* [The task]: For each of the following statements about the Philly Fed manufacturing survey, say yes or no to whether it agrees with the text, and quote the exact words of the text that decide it: 1. The index rose from -1.8 to +4.7. 2. The indicators for employment and work hours turned positive. 3. More than half of the firms reported steady activity.
══ Passage provided ══
Written by Steven Hansen
The Philly Fed Business Outlook Survey is now slightly in expansion. Key elements marginally declined and remain in contraction. The only other manufacturing survey released so far for this month is also in expansion.
This is a very noisy index which readers should be reminded is sentiment based. The Philly Fed historically is one of the more negative of all the Fed manufacturing surveys but has been more positive then the others recently.
The index improved from -1.8 to +4.7. Positive numbers indicate market expansion, negative numbers indicate contraction. The market expected (from Bloomberg) -3.4 to 3.9 (consensus +0.8).
Firms responding to the Manufacturing Business Outlook Survey reported little growth this month. Though the indicator for general activity was positive in June, other broad indicators continued to reflect general weakness in business conditions. The indicators for both employment and work hours remained negative. Forecasts of future activity weakened from last month but continued to suggest that manufacturers expect growth over the next six months.
Current Indicators Are Mixed
The diffusion index for current activity rose almost 7 points, to 4.7, and returned to positive territory this month after two consecutive negative readings (see Chart). About one-quarter of the firms reported increases in activity, similar to last month, while 20 percent of the firms reported decreases, down from 26 percent last month. More than 52 percent of the firms reported steady activity. The current new orders and shipments indexes, however, remained slightly negative, slipping 1 and 2 points, respectively. Nearly 55 percent of the respondents reported no change in new orders this month, and 45 percent reported no change in shipments. As with the other broad indicators this month, the unfilled orders, delivery times, and inventories indexes all remained negative.
═══
══ Data block ══
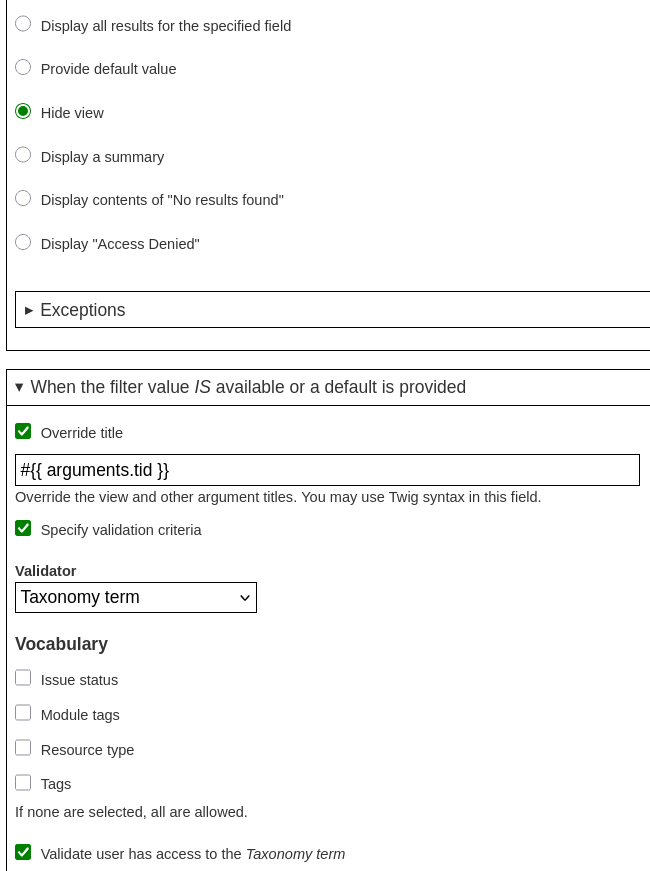Viewport: 650px width, 871px height.
Task: Select the 'Hide view' radio button
Action: 23,111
═══
* [Full solution]:
1. Yes: "The index improved from -1.8 to +4.7."
2. No: "The indicators for both employment and work hours remained negative."
3. Yes: "More than 52 percent of the firms reported steady activity."